Mary had tried to repay them all by making herself useful about the house. And until tonight, she’d thought she was beginning to make a permanent place for herself.
But it was not to be. Aunt Pargetter, who wasn’t even really an aunt at all, but only a distant connection by marriage, might be kinder than most of the relatives she’d met so far, but it was absurd to think she would house her indefinitely.
Even so, she was not going to tamely submit to her misguided plans to marry her off. No matter how kindly meant the intention was, such a scheme wouldn’t do for her.
In the morning, she would find out where the nearest employment agency was located and go and register for some kind of work. Not that she had any idea what she might do. She darted a look at Aunt Pargetter, wishing she could ask her advice. But it would be a waste of time. Aunt Pargetter, though kindness itself, was also one of those females who thought marriage was the height of any woman’s ambitions and wouldn’t understand her preference for work.
Well, then, she would just have to, somehow, discover where the agency was on her own.
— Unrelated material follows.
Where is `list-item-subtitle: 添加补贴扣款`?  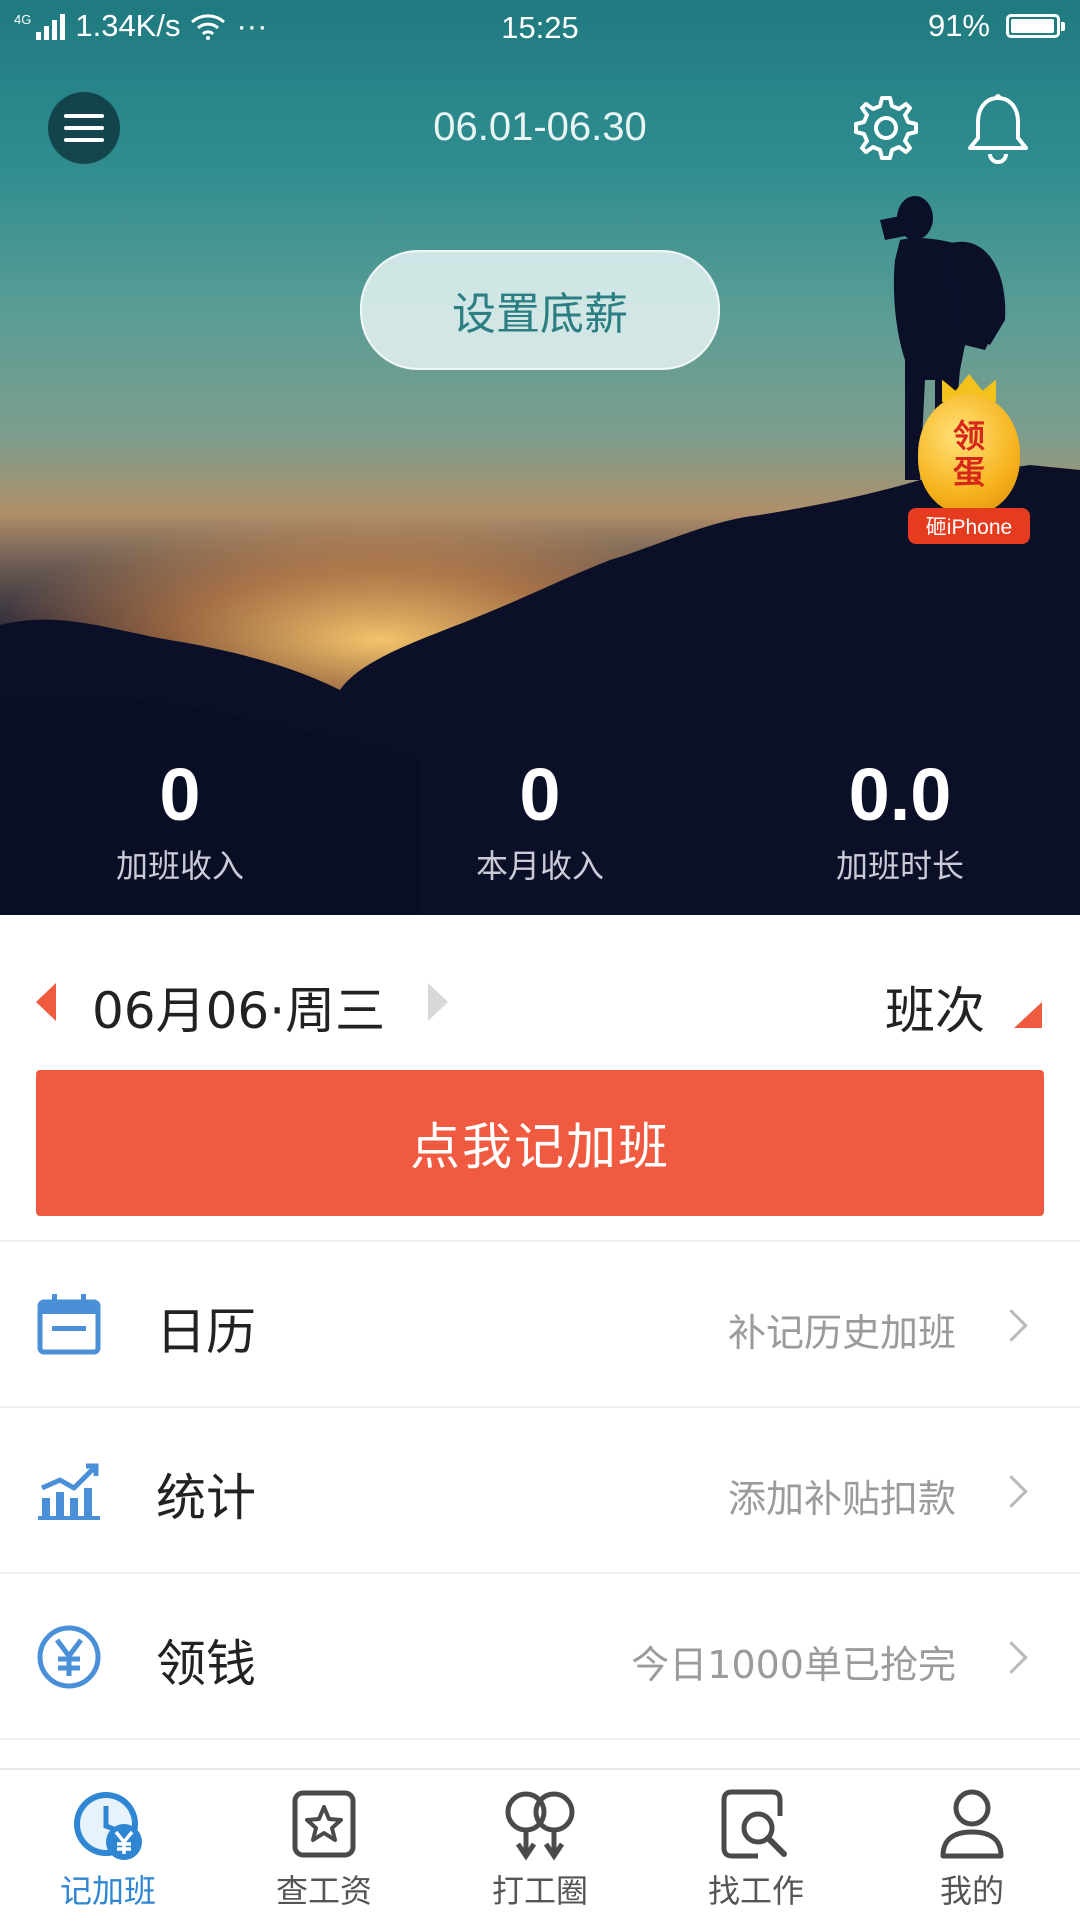 list-item-subtitle: 添加补贴扣款 is located at coordinates (842, 1499).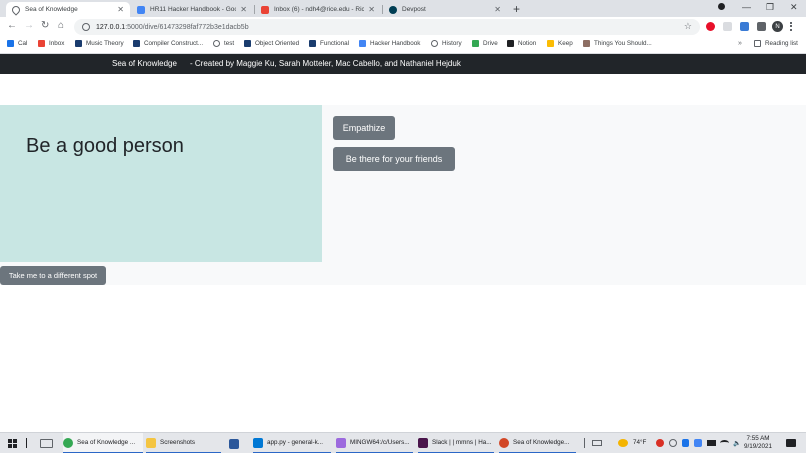 Image resolution: width=806 pixels, height=453 pixels. Describe the element at coordinates (258, 442) in the screenshot. I see `vscode-icon` at that location.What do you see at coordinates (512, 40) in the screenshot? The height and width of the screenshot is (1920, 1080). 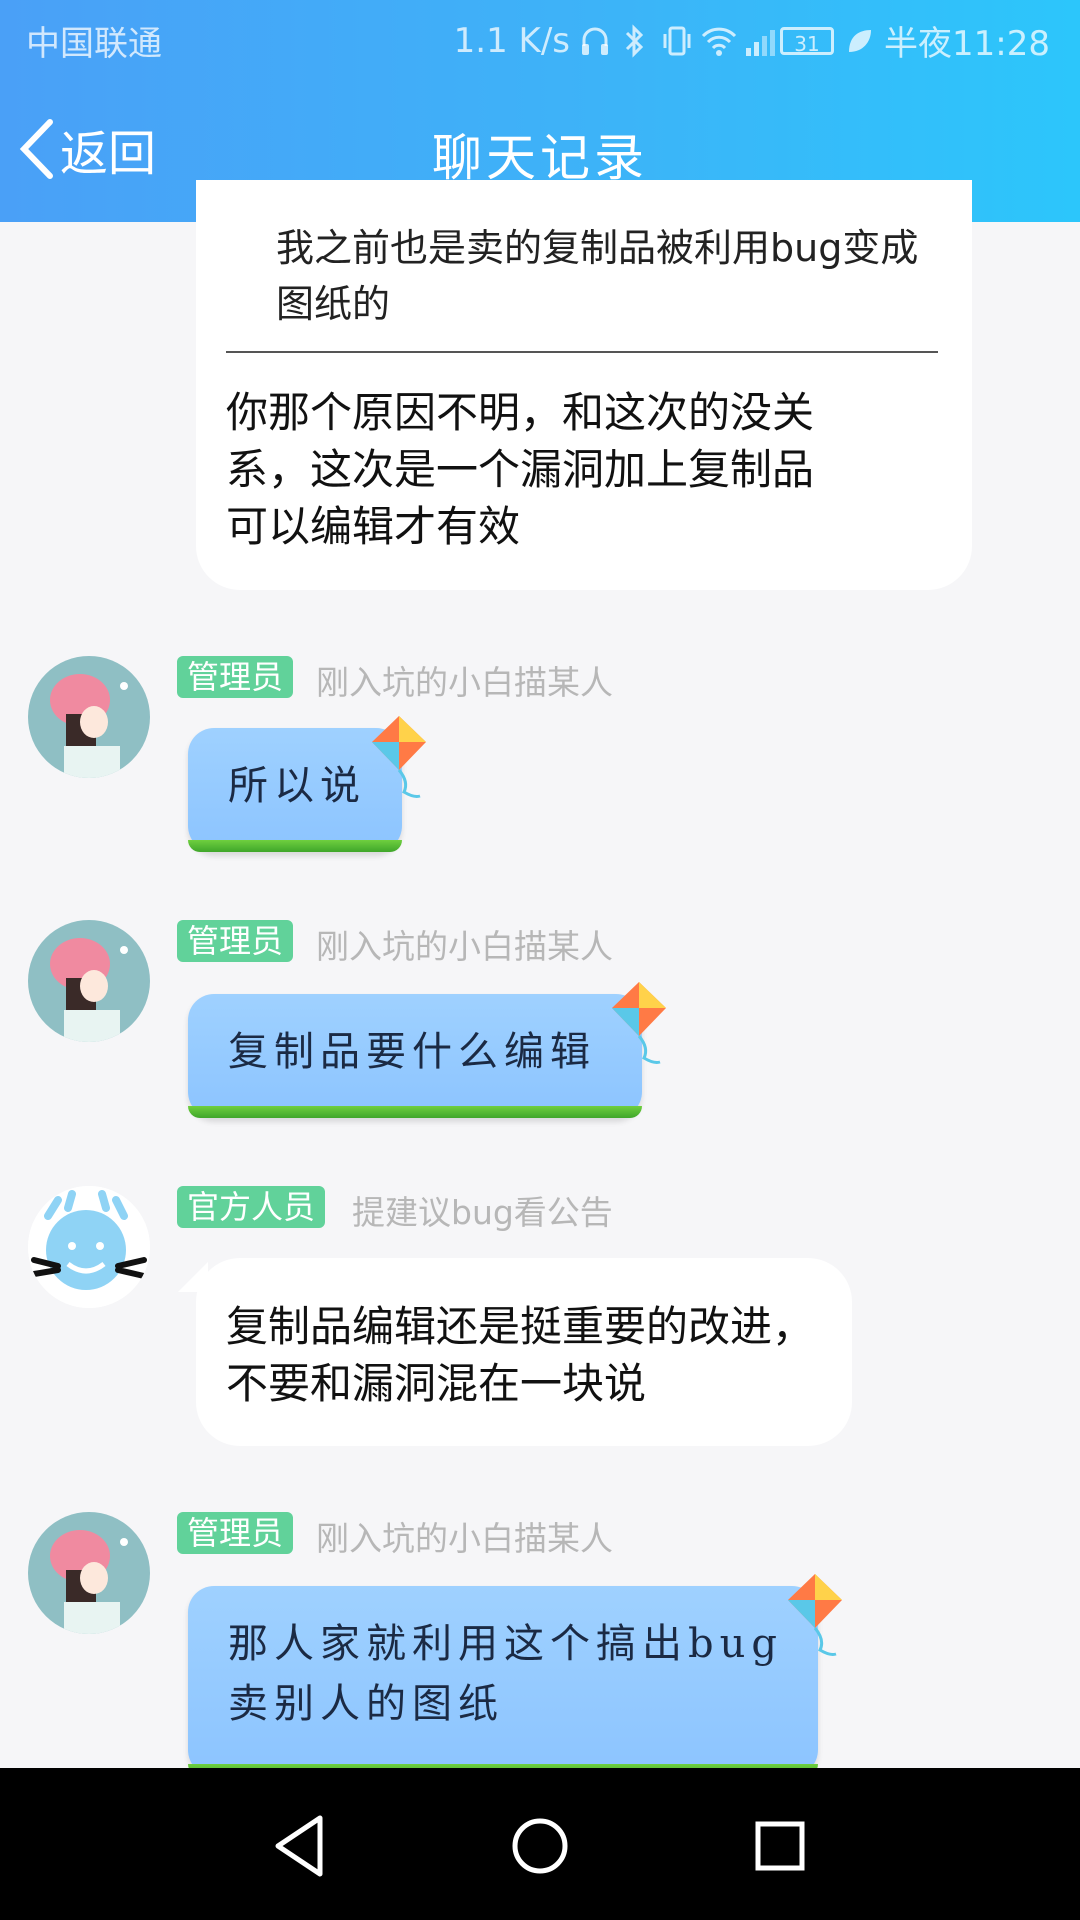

Although what excuse she could give for wishing to leave the house, she could not think. Everyone knew she had no money with which to go shopping. Besides, since she was a stranger to London, either Dotty or Lotty, or probably both, would be sent with her to make sure she didn’t get lost.
She became so wrapped up in formulating one plan after another, only to discard it as unworkable, that she scarcely noticed when the dancing came to a halt and people began to make their way to the supper room. Until Viscount Havelock brushed the fronds of the potted palm to one side, smiling down at her as he offered her his hand.